Hal böyle olunca, mahkemece kesin olan Dairemiz karar gerekçesi, davalının riski sona eren 19 adet çeke ilişkin risk bedeli olan 26.790,00 TL yönünden hesap üzerindeki blokeyi kaldırmadığı, davacıya bu bedeli ödemediği, anılan bedelin tahsili için başlatılan icra takibine haksız olarak itiraz ettiği gözetilerek davanın kabulüne karar verilmesinde bir isabetsizlik görülmemiştir.
Hüküm altına alınan alacak likit, bir başka anlatımla bilinebilir ve hesaplanabilir niteliktedir. Bu durumda, davanın kabulüne karar veren mahkemece İİK’nun 67. maddesi hükmü gözetilerek hüküm altına alınan miktar üzerinden davacı yararına icra inkar tazminatına hükmedilmesi usul ve yasaya uygundur.
Tüm bu nedenlerle ilk derece mahkemesinin davanın kabulü yönündeki kararında bir isabetsizlik görülmediğinden davalı vekilinin istinaf başvurusunun esastan reddine karar vermek gerekmiş ve takdiren aşağıdaki şekilde hüküm kurulmuştur.

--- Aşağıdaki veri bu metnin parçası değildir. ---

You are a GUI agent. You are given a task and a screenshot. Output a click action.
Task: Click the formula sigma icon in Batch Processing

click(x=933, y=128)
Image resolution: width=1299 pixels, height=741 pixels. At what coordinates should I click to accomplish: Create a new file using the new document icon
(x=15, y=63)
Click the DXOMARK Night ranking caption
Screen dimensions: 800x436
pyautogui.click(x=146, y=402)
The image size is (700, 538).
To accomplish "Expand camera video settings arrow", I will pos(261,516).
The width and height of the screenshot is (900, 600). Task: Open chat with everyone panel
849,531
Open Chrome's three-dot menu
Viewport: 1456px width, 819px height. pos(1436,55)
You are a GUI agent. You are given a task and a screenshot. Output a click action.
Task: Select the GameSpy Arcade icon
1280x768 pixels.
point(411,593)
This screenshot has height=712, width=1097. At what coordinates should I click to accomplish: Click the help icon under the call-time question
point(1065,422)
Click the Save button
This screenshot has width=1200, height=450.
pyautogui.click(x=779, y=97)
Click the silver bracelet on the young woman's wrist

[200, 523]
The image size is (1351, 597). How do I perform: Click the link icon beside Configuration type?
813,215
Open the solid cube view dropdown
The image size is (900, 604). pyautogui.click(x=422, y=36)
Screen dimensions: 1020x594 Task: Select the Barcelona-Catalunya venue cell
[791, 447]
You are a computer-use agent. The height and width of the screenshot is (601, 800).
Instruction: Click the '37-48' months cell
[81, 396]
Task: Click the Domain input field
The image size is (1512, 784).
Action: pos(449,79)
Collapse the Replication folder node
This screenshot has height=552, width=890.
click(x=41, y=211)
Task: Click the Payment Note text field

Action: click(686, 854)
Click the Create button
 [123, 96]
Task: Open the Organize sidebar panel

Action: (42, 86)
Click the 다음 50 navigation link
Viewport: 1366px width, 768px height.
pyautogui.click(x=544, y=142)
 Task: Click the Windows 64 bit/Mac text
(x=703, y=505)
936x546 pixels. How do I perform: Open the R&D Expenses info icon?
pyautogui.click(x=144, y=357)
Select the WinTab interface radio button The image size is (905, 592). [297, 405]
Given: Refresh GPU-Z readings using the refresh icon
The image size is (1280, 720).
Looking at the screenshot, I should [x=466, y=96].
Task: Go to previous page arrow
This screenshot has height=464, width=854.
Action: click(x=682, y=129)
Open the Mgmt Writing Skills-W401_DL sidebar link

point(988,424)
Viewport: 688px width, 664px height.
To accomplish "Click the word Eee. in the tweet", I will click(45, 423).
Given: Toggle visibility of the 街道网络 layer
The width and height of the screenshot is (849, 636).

HÜKÜM: Yukarıda açıklanan nedenlerle;
1-Davalı vekilinin istinaf başvurusunun HMK’nın 353/(1)-b.1 maddesi gereğince ESASTAN REDDİNE,
2-Davalıdan alınması gerekli olan 1.830,02 TL istinaf karar harcından peşin alınan 162,10 TL istinaf karar harcının mahsubu ile bakiye 1.667,92 TL’nin davalıdan tahsili ile hazineye irat kaydına,
3-Davalı tarafından istinaf aşamasında yapılan yargılama giderlerinin üzerinde bırakılmasına,
4-İstinaf incelemesi sırasında duruşma açılmadığından davacı yararına vekalet ücreti taktirine yer olmadığına,
Dosya üzerinde yapılan inceleme sonucunda uyuşmazlık konusu miktar dikkate alındığında HMK’nın 362. maddesi gereğince kesin olmak üzere, tarafların yokluğunda oy birliği ile karar verildi. 09/02/2023

Başkan – … Üye – … Üye – … Zabıt Katibi – …
… … … …

Bu belge 5070 sayılı Elektronik İmza Kanunu hükümlerine göre UYAP sistemi üzerinden elektronik imza ile imzalanmıştır.